“I wondered why I suddenly needed a manual for understanding my friend.”
In But You Have Friends, Emilia McKenzie uses short anecdotes told in comic format to tell the story of a friendship. After frequent moves as a young child, Emilia struggled to fit in and find friends, until she met C. Their friendship blossomed into a deep connection lasting nearly 20 years, until C’s death by suicide in 2018. This memoir is McKenzie’s attempt to process the friendship, C’s death, and her grief.
Emlia and C (Charlotte) met when avoiding lunch during year 10. This friendship felt different from the beginning. Other relationships felt surface level, but C and Emilia were able to talk about deeper issues in their lives, like their emotions and mental health (even when they didn’t quite have the vocabulary to understand it). It was, “just the two of us against the world.”
Long-lasting friendships evolve over time, especially those with foundations in your adolescence. C and Emlia were separated by distance in uni, and their relationship to each other changed, but not in importance. Though only occasionally together, they still found depth in each other without judgment.
C’s mental health issues became more severe while at uni. Eventually, she was diagnosed with borderline personality disorder. After uni, from Emlia’s perspective, C’s mental health ebbs and flows, with a sharp decline in the few years preceding her death.
The book is not McKenzie’s attempt to share C’s life story or to educate anyone about mental health and suicide. It is about friendship. As C’s mental health deteriorates, Emelia makes every attempt to be there as a friend. However mental health is personal and difficult to understand from an outside perspective.

> **TASK LIST**:
- 1) Answer these questions about the book review:
(a) In what year did C die?
(b) During which school year did Emilia and C meet?
(c) What was C eventually diagnosed with?
- 2) Can you copy everything in the book review from "Emlia and C" down to "other without judgment."?
The records have no connection to the book review.

> **THE DATA**:
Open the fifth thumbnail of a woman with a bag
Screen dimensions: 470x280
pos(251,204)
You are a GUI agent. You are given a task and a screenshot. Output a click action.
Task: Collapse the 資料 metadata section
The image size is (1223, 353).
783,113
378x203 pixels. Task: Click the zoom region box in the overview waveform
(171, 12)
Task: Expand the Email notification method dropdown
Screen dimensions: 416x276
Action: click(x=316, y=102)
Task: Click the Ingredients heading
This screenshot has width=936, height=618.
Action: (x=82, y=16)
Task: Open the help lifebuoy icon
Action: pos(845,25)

---

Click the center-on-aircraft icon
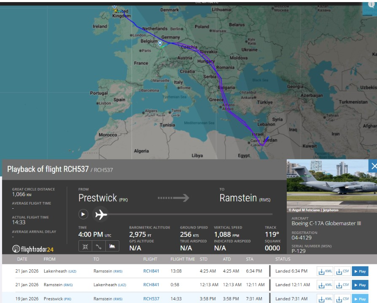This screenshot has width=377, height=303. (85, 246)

* * *

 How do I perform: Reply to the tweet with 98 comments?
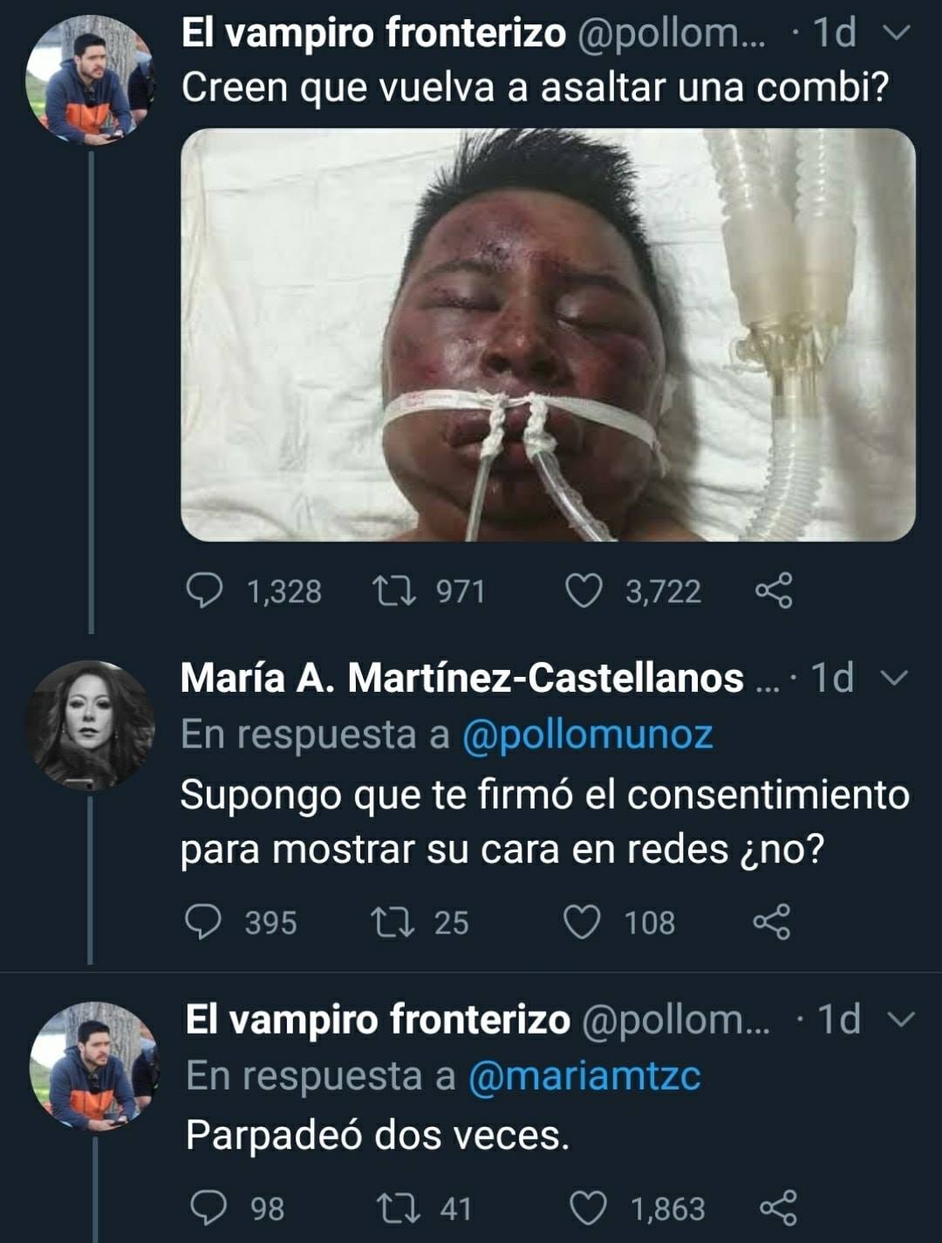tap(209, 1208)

> **SOLUTIONS PER TASK**:
- 1)
(a) 2018
(b) Year 10
(c) Borderline personality disorder

- 2)
Emlia and C (Charlotte) met when avoiding lunch during year 10. This friendship felt different from the beginning. Other relationships felt surface level, but C and Emilia were able to talk about deeper issues in their lives, like their emotions and mental health (even when they didn’t quite have the vocabulary to understand it). It was, “just the two of us against the world.”
Long-lasting friendships evolve over time, especially those with foundations in your adolescence. C and Emlia were separated by distance in uni, and their relationship to each other changed, but not in importance. Though only occasionally together, they still found depth in each other without judgment.